Winnipeg continues to struggle with a lack of quality retail inventory as development lags demand.
Kitchener-Waterloo
Hudson Bay's closure earlier this year affected three malls in Waterloo Region including Fairview Park Mall, Conestoga Mall and Cambridge Centre, and Stone Road Mall in Guelph.
Demand remains strong from quick service restaurant and specialty grocery uses.
Tenants providing health and medical services are also active including pharmacists with general practitioners, fitness training, hair and nail salons, spas, physiotherapists, and more.
Toronto
Toronto’s retail leasing landscape has been robust as of late with new deals occurring in F&B, luxury and contemporary fashion along with fitness. Quality space is in very short supply and rents continue to appreciate along the hottest nodes of the city.
Yorkdale has continued to welcome first to market entrants. The latest is Gentle Monster, a Korean eyewear label known for its bold, fashion-forward eyewear and unique store designs.

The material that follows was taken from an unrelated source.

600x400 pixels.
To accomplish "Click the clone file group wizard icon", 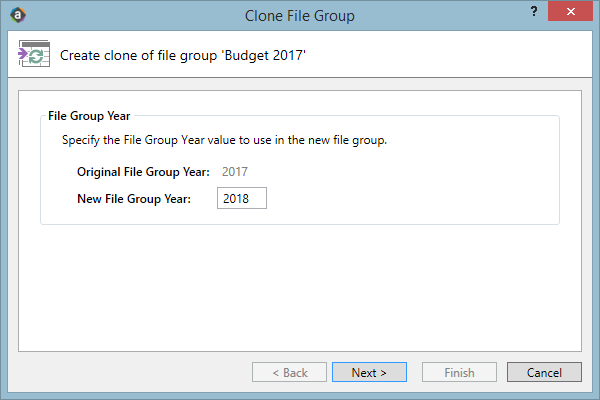I will click(34, 54).
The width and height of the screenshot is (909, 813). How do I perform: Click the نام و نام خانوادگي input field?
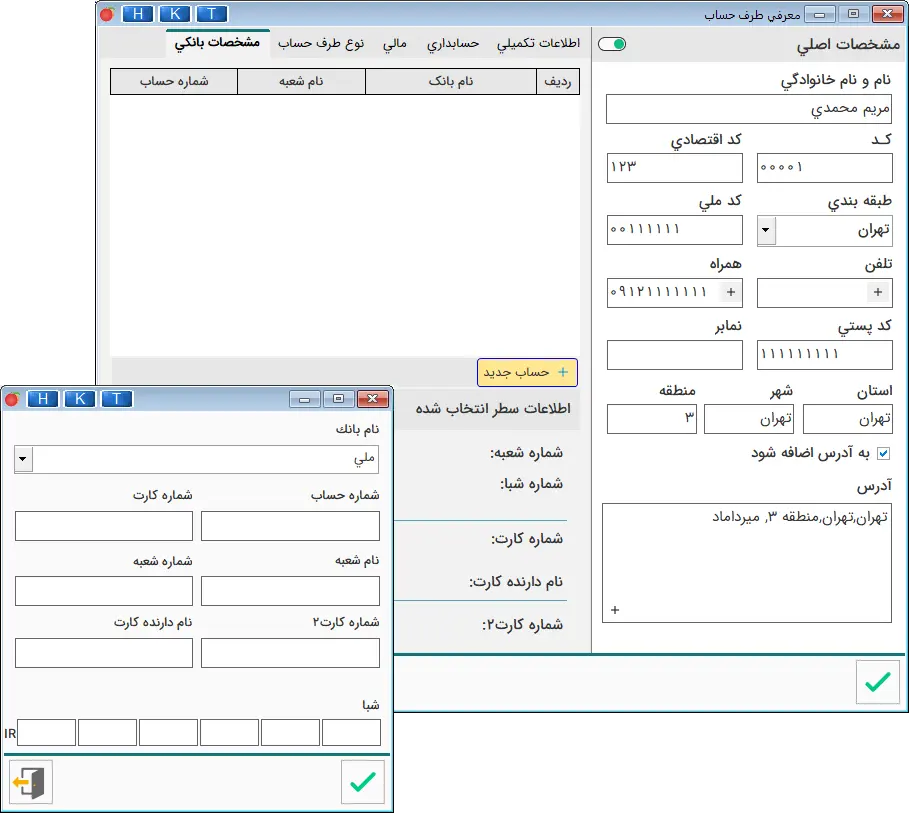[748, 110]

In the world of Bloor-Yorkville recent exciting entrants include Luca Faloni, Loro Piana and Eleventy. Brands continue to flock to the area, showing the strength in the market.
Ossington meanwhile has had a wave of high-profile openings, cementing it as one of the most sought-after corridors for businesses looking to align with a cool, urban crowd.
Ottawa
There has been a small increase in availability in quality power centres, community and neighbourhood plazas, however, are generally garnering multiple offers. Rents continue to remain high with minimal inducements offered by landlords.
An increasing number of 5,000-20,000 SF spaces are becoming available with greater difficulty in finding new tenants with typical users in this size range citing caution due to tariffs and other economic uncertainty. Entertainment based users are the most interested in pursuing spaces of this size.
Larger institutional landlords are requesting annual increases between 2-4% on new leases, which is making it increasingly challenging to complete deals.
Montreal
Vice President
Challenges are being seen for new QSR transactions due to the dual impact of tariffs and a generally slower economy.
Sainte-Catherine Street W has seen a large increase in demand from international retailers. New deals are getting signed, and vacancies are getting filled.
The newest phase of Sainte-Catherine Street West revitalization from Peel Street to Saint-Marc Street is set to begin at the end of the summer. This ongoing initiative will replace aging infrastructure and enhance pedestrian spaces by introducing greenery, improve safety, and traffic flow.
Halifax
Vice President
Supply remains relatively limited for both existing and new product, with strong demand coming from food and beverage tenants.
In particular, retail plazas with onsite parking is experiencing robust levels of demand. Limited supply and little turnover within these centres have meant that any vacancy that pops up is quickly backfilled.
Base rental rates have remained flat since the last half of 2024 on new deals, however landlords are looking for hefty increases on renewals.